The Massachusetts Institute of Technology has announced that The Keck Foundation has funded a major new center for Quantum Information Theory. The new W. M. Keck Foundation Center for Extreme Quantum Information Theory (xQIT) will focus of the research areas of adiabatic quantum computing; quantum channel capacity; and quantum sensing and control.

Researchers have demonstrated Shor’s Quantum Factoring Algorithm experimentally on a 4bit number[1]. Researchers were able to use the algorithm to determine the factors of the number 15, 3 and 5.

[1] Vandersypen, L. M. K., Steffen, M., Breyta, G., Yannoni, C. S., Sherwood, M. H., Chuang, I. L. Experimental realization of Shor’s quantum factoring algorithm using nuclear magnetic resonance, Nature 414, 883-887 (2001).

Abstract
The number of steps any classical computer requires in order to find
the prime factors of an l-digit integer N increases exponentially with l, at
least using algorithms known at present. Factoring large integers is therefore
conjectured to be intractable classically, an observation underlying the security
of widely used cryptographic codes. Quantum computers, however, could factor
integers in only polynomial time, using Shor’s quantum factoring algorithm.
Although important for the study of quantum computers, experimental
demonstration of this algorithm has proved elusive. Here we report an
implementation of the simplest instance of Shor’s algorithm: factorization
of N = 15 (whose prime factors are 3 and 5).
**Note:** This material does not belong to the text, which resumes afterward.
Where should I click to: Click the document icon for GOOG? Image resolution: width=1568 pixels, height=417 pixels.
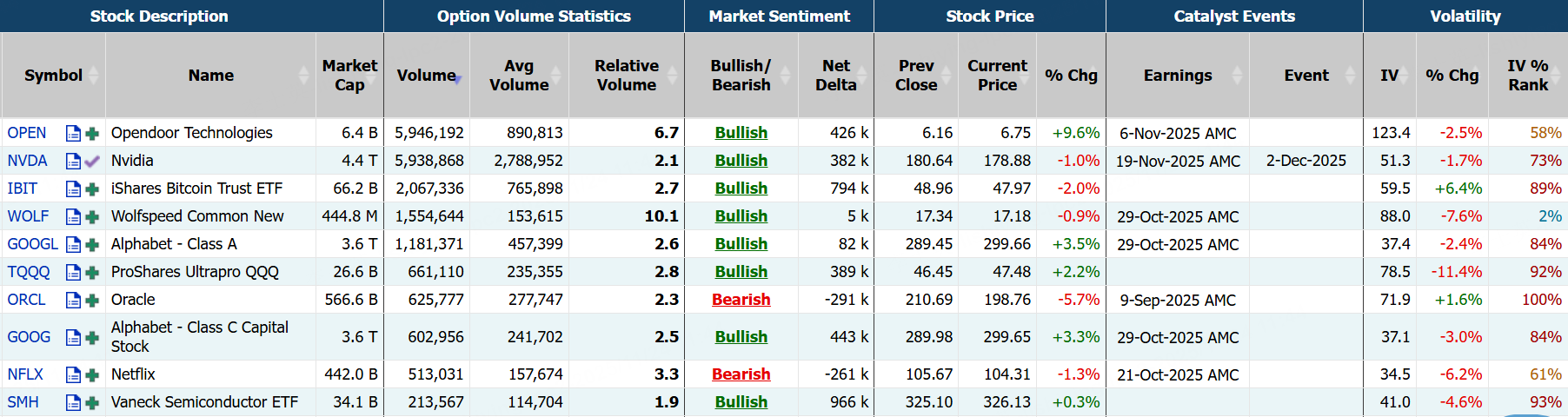coord(74,337)
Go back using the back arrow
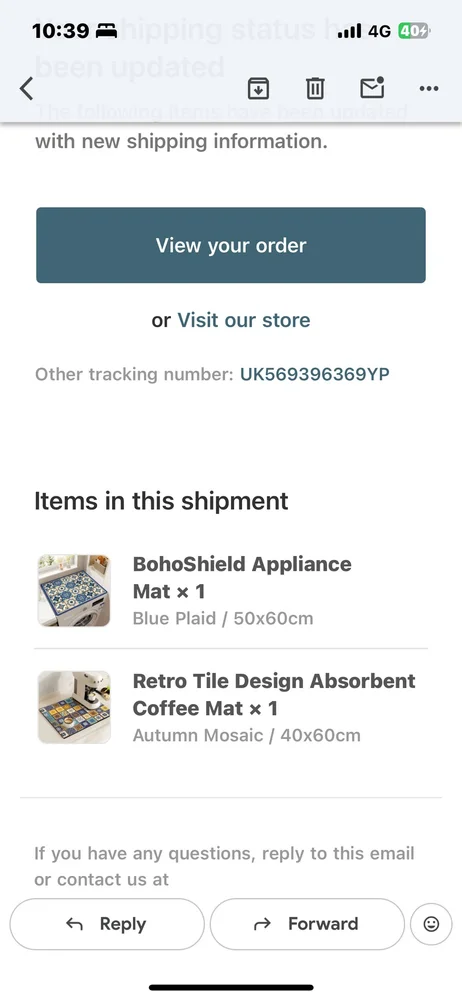462x1000 pixels. point(26,89)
We use seven spin-1/2
nuclei in a molecule as quantum bits, which can be manipulated with
room temperature liquid-state nuclear magnetic resonance techniques.
This method of using nuclei to store quantum information is in principle
scalable to systems containing many quantum bits, but such scalability
is not implied by the present work. The significance of our work lies in
the demonstration of experimental and theoretical techniques for precise
control and modeling of complex quantum computers. In particular, we
present a simple, parameter-free but predictive model of decoherence
effects in our system.

Peter Shor {W} has published a paper which describes a polynomial time factorization algorithm[1].

Shor, Peter W. Polynomial-Time Algorithms for Prime Factorization and Discrete Logarithms on a Quantum Computer, SICOMP Volume 26 Issue 5 pp. 1484-1509, 1997.*

Abstract:

A digital computer is generally believed to be an efficient universal computing
device; that is, it is believed able to simulate any physical computing device with an
increase in computation time of at most a polynomial factor. This may not be true
when quantum mechanics is taken into consideration. This paper considers factoring
integers and finding discrete logarithms, two problems which are generally thought
to be hard on a classical computer and have been used as the basis of several
proposed cryptosystems. Efficient randomized algorithms are given for these two
problems on a hypothetical quantum computer. These algorithms take a number
of steps polynomial in the input size, e.g., the number of digits of the integer to
be factored.

* Reference updated to reflect revised draft.